— Дженни? А я думал, ты от меня отреклась.
— Да, от коварного волка из лесной чащи я отреклась, — ответила она, — но моя крестная, кажется, вернулась домой? Впрочем, это еще надо проверить, ведь она часто меняется обличьем с волком. И поэтому мне хочется задать вам один-два вопроса, установить раз и навсегда, кто же вы на самом-то деле — крестная или волк? Можно?
— Можно, Дженни, можно. — Но Райя посмотрел на дверь, видимо опасаясь неурочного появления своего патрона.
— Если вы боитесь лисы, — сказала мисс Дженни, — то на ближайшие дни отложите всякое попечение об этом звере. Он не скоро вылезет на свет божий.
— Как это понимать, дитя мое?
— Сейчас объясню, крестная, — ответила мисс Рен, садясь рядом со старым евреем. — Лиса получила хорошую взбучку, и каждая косточка у нее так болит, ноет и мозжит, как не болела, не ныла и не мозжила ни у одной лисы в мире. — И тут мисс Дженни поведала, что случилось в Олбени, правда умолчав о перце.

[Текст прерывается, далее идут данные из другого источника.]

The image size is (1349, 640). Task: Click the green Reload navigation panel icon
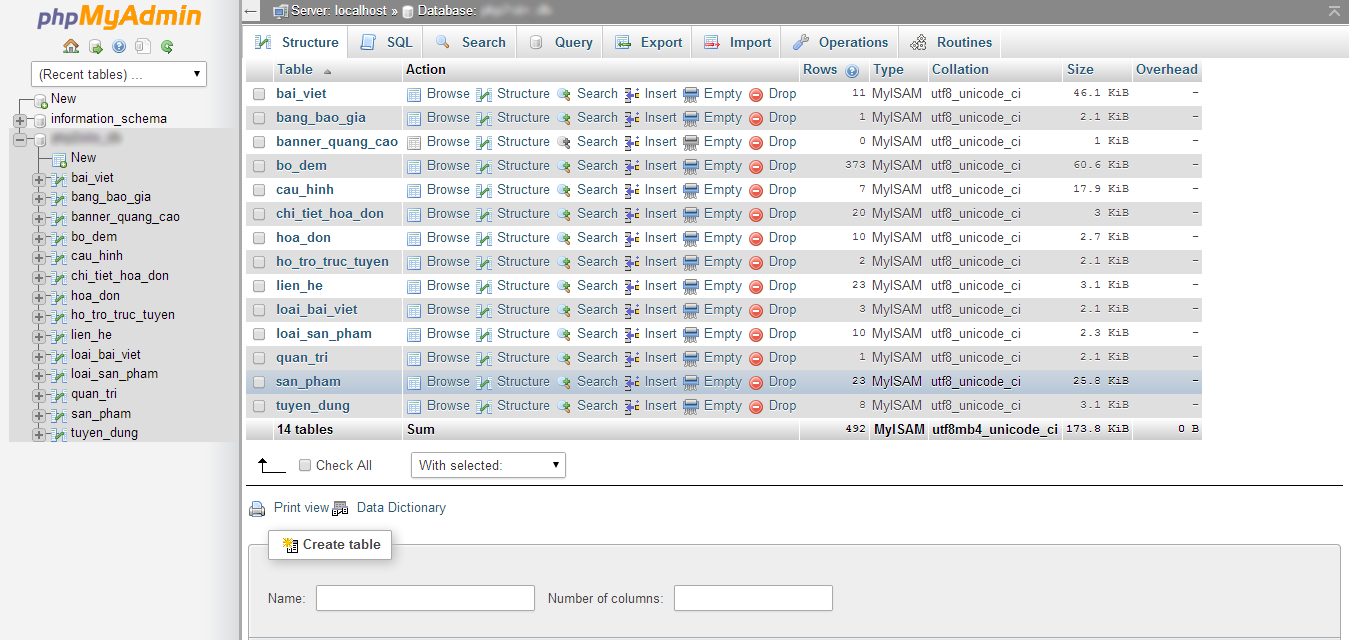[167, 46]
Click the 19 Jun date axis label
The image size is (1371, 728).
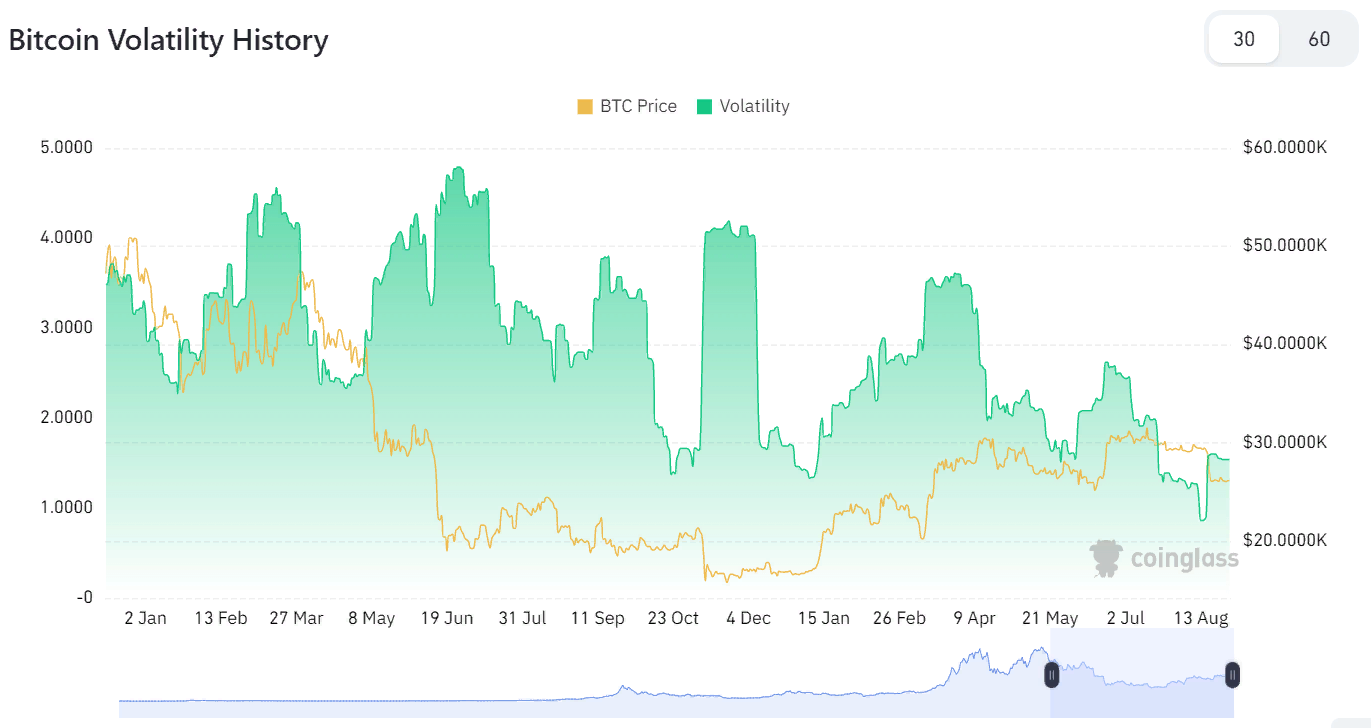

— А теперь, крестная, — продолжала она, — мне очень хочется разузнать, что тут у вас делалось с тех пор, как я убежала от волка. Потому что в моей черепушке катается одна догадка величиной с маленький камушек. Ну-с, во-первых: кто вы такой — сразу Пабси и Ко или кто-нибудь один из них?
Старик покачал головой.
— Во-вторых: Фледжби и есть Пабси и Ко?
Старик нехотя склонил голову.
— Моя догадка, — воскликнула мисс Рен, — стала величиной с апельсин! Но пока она не разрослась еще больше, добро пожаловать, моя милая крестная! Как я рада, что вы вернулись!
Сразу став серьезной, девочка обняла старика за шею и поцеловала его.
— Смиренно прошу у вас прощения, крестная. И очень жалею, что у нас так получилось. Напрасно я вам не верила. Но что я должна была думать, когда вы не сказали ни слова в свою защиту? Это меня никак не оправдывает, но что я должна была делать, когда вы слушали его и молчали, как убитый? Выглядело все это очень дурно, ведь правда?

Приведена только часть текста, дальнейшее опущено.